Integrating OData and DocumentDb with Azure Functions

This is the finale in a series of posts that aimed to provide an alternative to Azure Mobile Apps based on Azure Functions and DocumentDb. I started with discussing how to run a CRUD HTTP API, then moved onto DocumentDb, handled inserts and replacements. Now it’s time to fetch data. Azure Mobile Apps uses a modified OData v3 query string to perform the offline sync and online querying of data. This is mostly because ASP.NET (which was the basis for the original service) has a nice OData library for it. OData is painful to use in our context, however. Firstly, there are some necessary renames – the updatedAt field is actually the DocumentDb timestamp, for example. The other thing is that there is no ready made library for turning an OData query string into a DocumentDb SQL statement. So I don’t have an “easy” way of fulfilling the requirement.

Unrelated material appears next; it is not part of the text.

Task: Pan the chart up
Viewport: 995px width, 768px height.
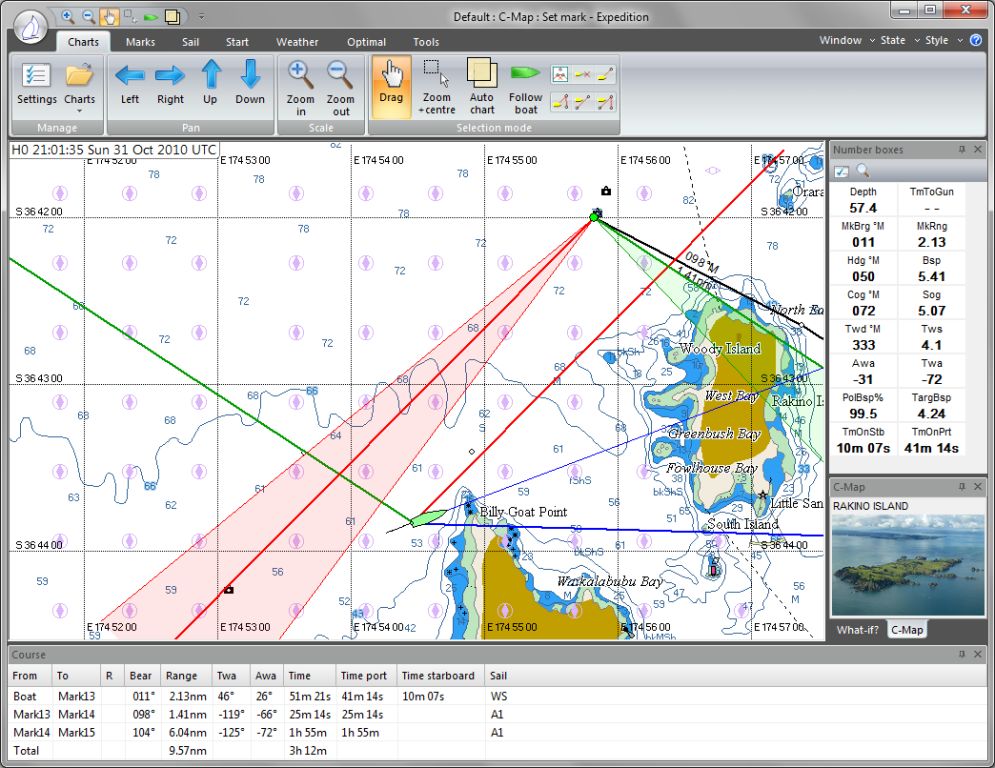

Fortunately, the Azure Mobile Apps Node SDK has split off a couple of libraries for more general use. The first is azure-query-js. This is a library for converting between a set of OData query parameters and an internal query structure. The second is azure-odata-sql, which is for turning a normalized OData query into SQL, based on Microsoft SQL or SQLite syntax. Neither of these libraries is particularly well documented, but they are relatively easy to use based on the examples used within the Azure Mobile Apps SDKs. We are going to need to modify the azure-odata-sql library to generate appropriate SQL statements for DocumentDB, so I’ve copied the source to the library into my project (in the directory odata-sql). My first stab at the getAllItems() method looks like this:

var OData = require('azure-query-js').Query.Providers.OData;
var formatSql = require('../odata-sql').format;

function getAllItems(req, res) {
    // DoumentDB doesn't support SKIP yet, so we can't do TOP either without some problems
    var query = OData.fromOData(
        settings.table,
        req.query.$filter,
        req.query.$orderby,
        undefined, //parseInt(req.query.$skip),
        undefined, //parseInt(req.query.$top),
        req.query.$select,
        req.query.$inlinecount === 'allpages',
        !!req.query.__includeDeleted);

    var sql = formatSql(OData.toOData(query), {
        containerName: settings.table,
        flavor: 'documentdb'
    });
    
    res.status(200).json({ query: req.query, sql: sql, message: 'getAll' });
}

As noted here, DocumentDB hasn’t added full support for SKIP/TOP statements, so we can’t use those elements. Once the support is available within DocumentDB, I just need to include that support in the odata-sql library and change the two parmeters to the fromOData() call.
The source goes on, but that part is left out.